The institution of Central Banking is located at the center of the state machinery. It is logistically impossible for the state to carry out many of its most harmful atrocities without the exclusive right to produce fiat currency. Any preexisting suspicions of the state are only exacerbated when learning about this vile behavior.
Sometimes the questions raised by the answers discovered on central banking are even more confusing than the answers themselves. How is the truth kept so well concealed from everyone? Why do so many not think to inquire about the origin of money? Why didn't our teachers teach us about something so vital to our future? Is it accidental that such a significant subject is buried so deeply, or was it done on purpose? If that's the case, why? What more is being kept from us that we don't know about?
The Plague of Inflation
Inflation is stealthy, as are the rats that unleash its plague onto society. When central-bank policy reduces money's value, life grows significantly harder. Low-and fixed-income people can least afford the cost of living increase. As a result, most people's savings evaporate, hindering their capacity to plan and care for themselves.
Even so, the government's central bank does more harm. Prices grow, but not predictably, as if "price levels" were real and not artificially constructed manifestations of past misallocation to begin with. What matters are relative costs and rates of interest as well, representing supply and demand in a free market. Market prices communicate overproduction and underproduction.
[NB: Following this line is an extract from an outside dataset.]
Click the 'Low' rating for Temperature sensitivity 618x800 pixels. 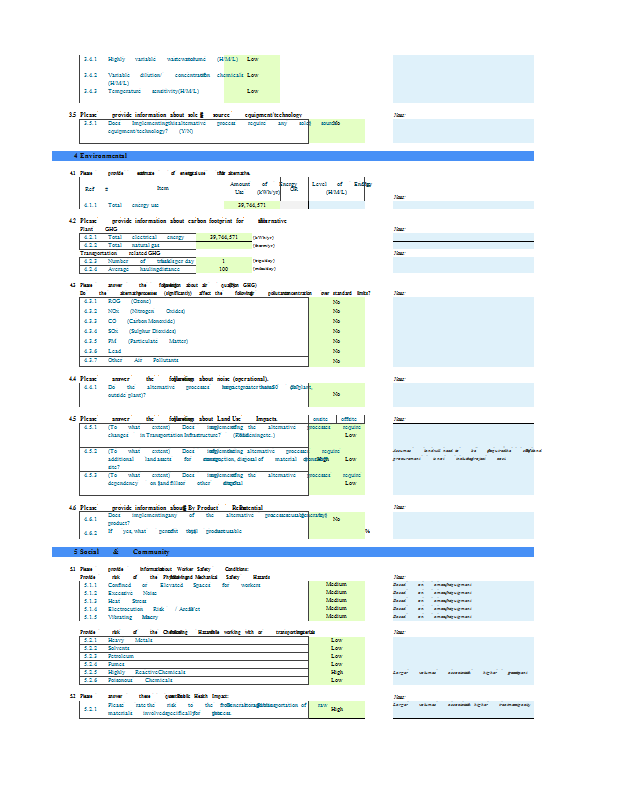click(252, 91)
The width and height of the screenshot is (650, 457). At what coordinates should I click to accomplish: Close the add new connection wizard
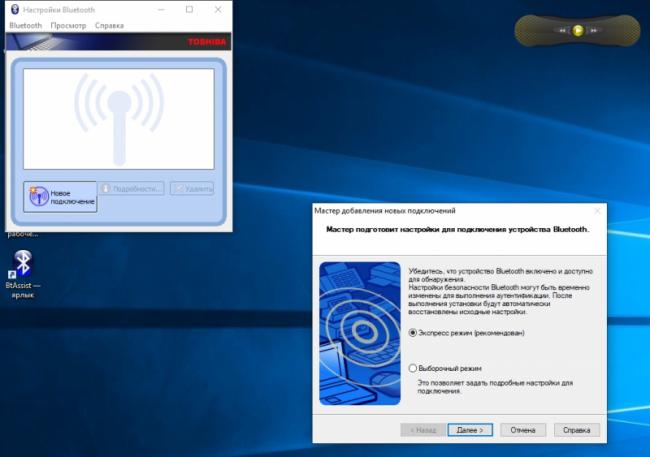[x=597, y=211]

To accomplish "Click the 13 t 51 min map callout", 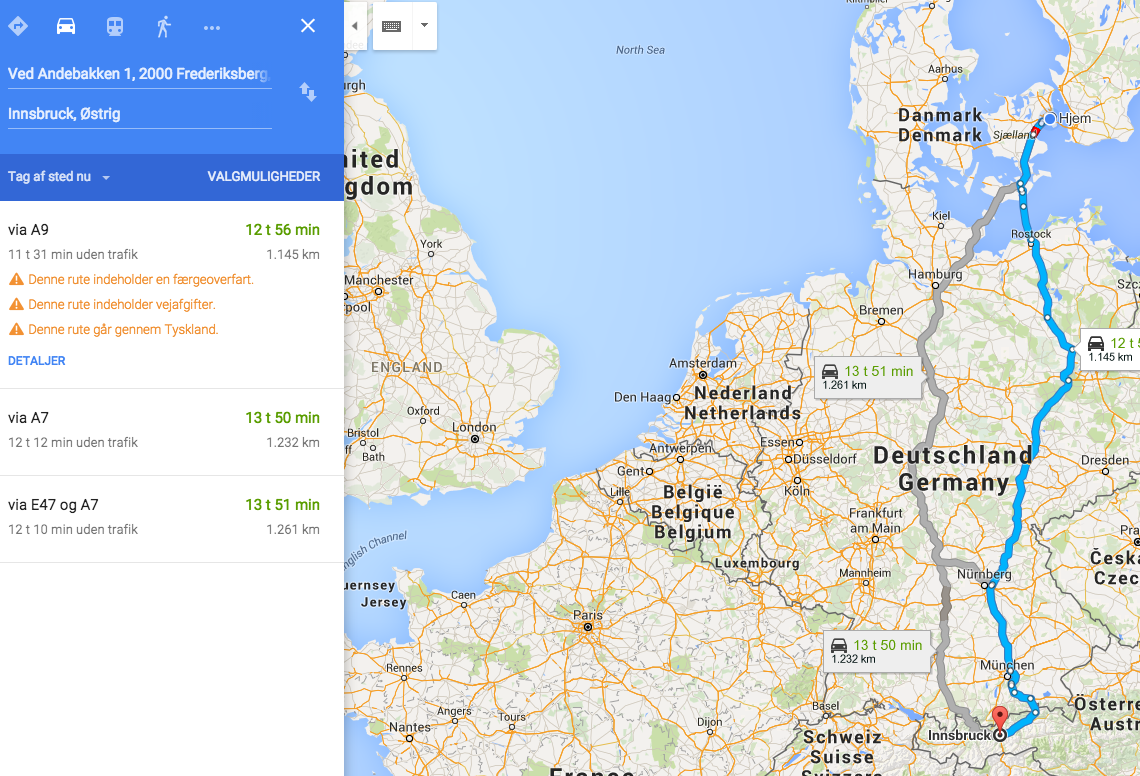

Fed-conjured money floods the economy at certain times, changing relative prices differently than market-based money like Bitcoin. Misallocated wealth leads to chaos in production and planning that would have otherwise benefitted society.
Fed actions modify expectations, which leads to erroneous company and employee decisions after inflation ceases. When the Fed fears conditions are spiraling out of control, it applies the brakes. Then most individuals suffer from the recession, the result of government-distorted signals. Finally, the recession is used to justify more government initiatives, further distorting markets. Politicians' motto: "Never let a good crisis go to waste."
Can we hope lawmakers and the people who prosper from the Cantillon Effect give up power? What option do they have? Inflation and the ability to borrow allow our rulers to preserve constituents' support without explicit levies if no central bank existed. Without central banking, borrowing is constrained. Inflation is covert taxation, embezzlement, not armed theft. We contribute to government largesse, yet much of it evaporates. Most won't realize the state is responsible when they pay, like those who first felt the fever of the Black Death and shrugged it off.
Consider if the government fought decades-long battles using a direct tax. Would Americans support global involvement if the trillion-dollar military was a direct tax?
Bitcoin Poisons the Rats, Ends the Plague of Monetary Tyranny
Financial despotism can be terrible. It may come in the form of purposeful inflation, persecutory capital regulations, banking cartel defaults, or direct governmental expropriation. Unfortunately, these risks exist in practically every country around the globe.
Once the state is withdrawn from the monetary sector and loses the capacity to establish legal tender, it can only conduct legislative and enforcement activities that do not immorally influence a currency. For example, war taxes and domestic escapades can't be funded by debasing the currency.
Much like the Second Amendment is the ultimate protection of free individuals to avoid supreme political repression or early antibiotic treatments that can quell plague, a formidable tool is necessary to prevent State monetary domination. This responsibility has passed to an open-source protocol based on encryption and peer-to-peer computing. Bitcoin offers this protection as a decentralized, apolitical unit of account.
When plagued by rats, it's best to have a little poison on hand.